Louise Nevelson (b. 1899, Pereiaslav, Ukraine; d. 1988, New York, NY) was a pioneering modernist sculptor, best known for her monumental assemblages made from found wooden objects. Described as “environments,” these immersive sculptures combined reclaimed debris that Nevelson then united through painting the entire structure in one color—typically black or white and sometimes gold. While the influence of Cubism and Duchamp’s readymades is present in her work, Nevelson created a constellation of personal, cosmic and formal devices that made her a singular artistic voice in a flourishing era of American abstraction.
At a young age, Nevelson and her family immigrated from present-day Ukraine to Rockland, Maine. She later moved to New York and studied under artists such as Chaim Gross and George Grosz at the Arts Students League. She also briefly studied painting under Hans Hofmann in Munich and in 1932, she worked as an assistant to Diego Rivera on his iconic mural Man at the Crossroads at Rockefeller Plaza. Nevelson noted that she also drew significant inspiration from Uruguayan sculptor and muralist Joaquín Torres García.
While many of her contemporaries used metal to create large-scale sculptures, Nevelson sought out materials that were more evocative and reflected the energy and architecture of her adopted home of New York City. She found inspiration in wood, combining found objects into collage-like reliefs with boxes and abstract shapes stacked, nestled, and fit together like puzzle pieces. Many of her materials were found on the streets near her home in lower Manhattan, including firewood and scrap materials from evicted neighbors and demolished buildings. She spray painted the assemblages to disguise their function, using primarily black until 1959 when she began to use white and gold. In the late 1960s, she began to experiment with a wider range of materials including steel, aluminum, plastic, and latex. Later in her career, when she was in her seventies and eighties, Nevelson also took on large commissioned public works, such as Bicentennial Dawn (1976) in Philadelphia, Shadows and Flags (1978) in New York, and Trilogy (1979) in Detroit. Throughout her artistic practice, Nevelson also created a large body of smaller scale collages, which were largely unknown during her lifetime but have been exhibited in recent years to much acclaim.

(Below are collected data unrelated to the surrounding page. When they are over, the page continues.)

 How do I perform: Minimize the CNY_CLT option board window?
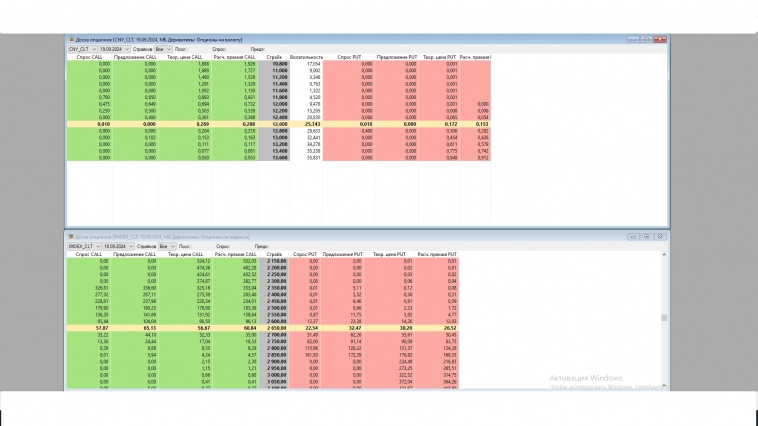[x=634, y=39]
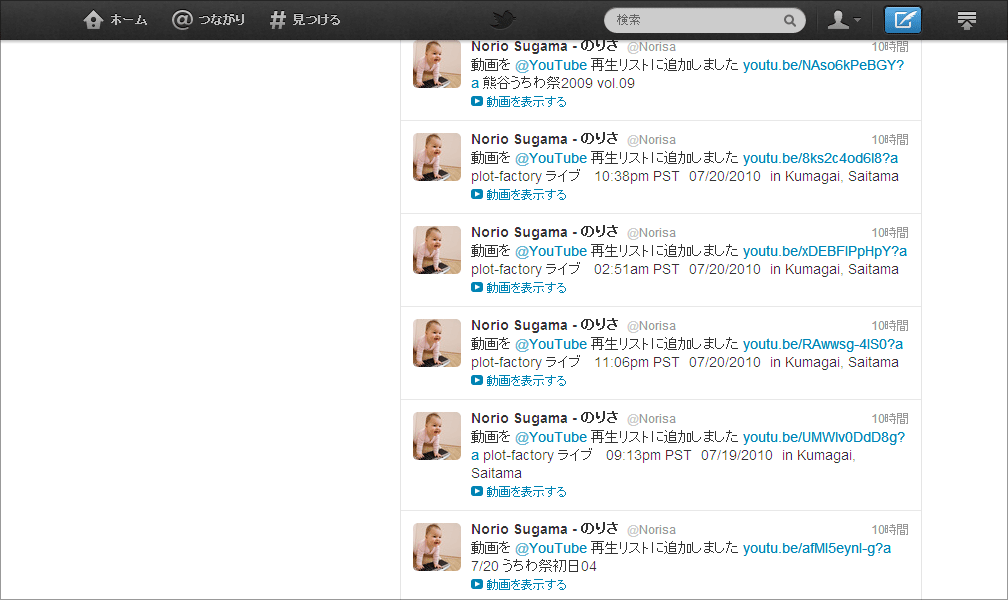Click the magnifier search icon
The image size is (1008, 600).
click(789, 21)
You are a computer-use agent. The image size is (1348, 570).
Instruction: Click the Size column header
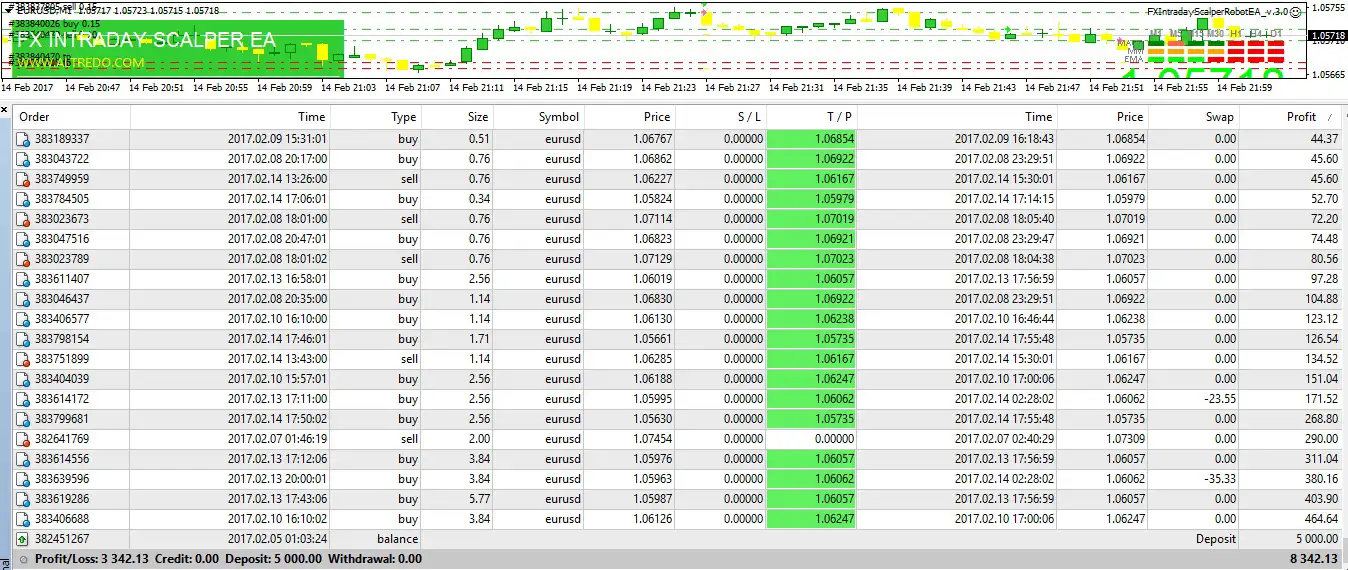pyautogui.click(x=478, y=117)
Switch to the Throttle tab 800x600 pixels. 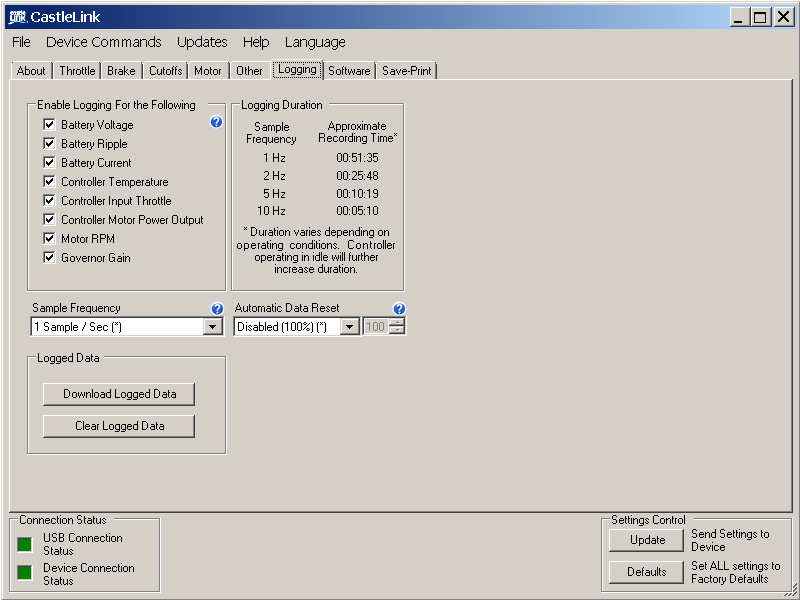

Nevelson was the subject of two retrospectives at the Whitney Museum of American Art in 1967 and 1980 as well as a traveling international retrospective in 1973. She was the featured artist in the United States Pavilion of the Venice Biennale in 1962 and 1976. In 1978, New York created the Louise Nevelson Plaza, becoming the first public space in New York City named after an artist. Nevelson’s work is held widely in public and private collections around the world, and her artistic influence endures into the 21st Century, particularly pertaining to the history of Feminist art and installation-based work.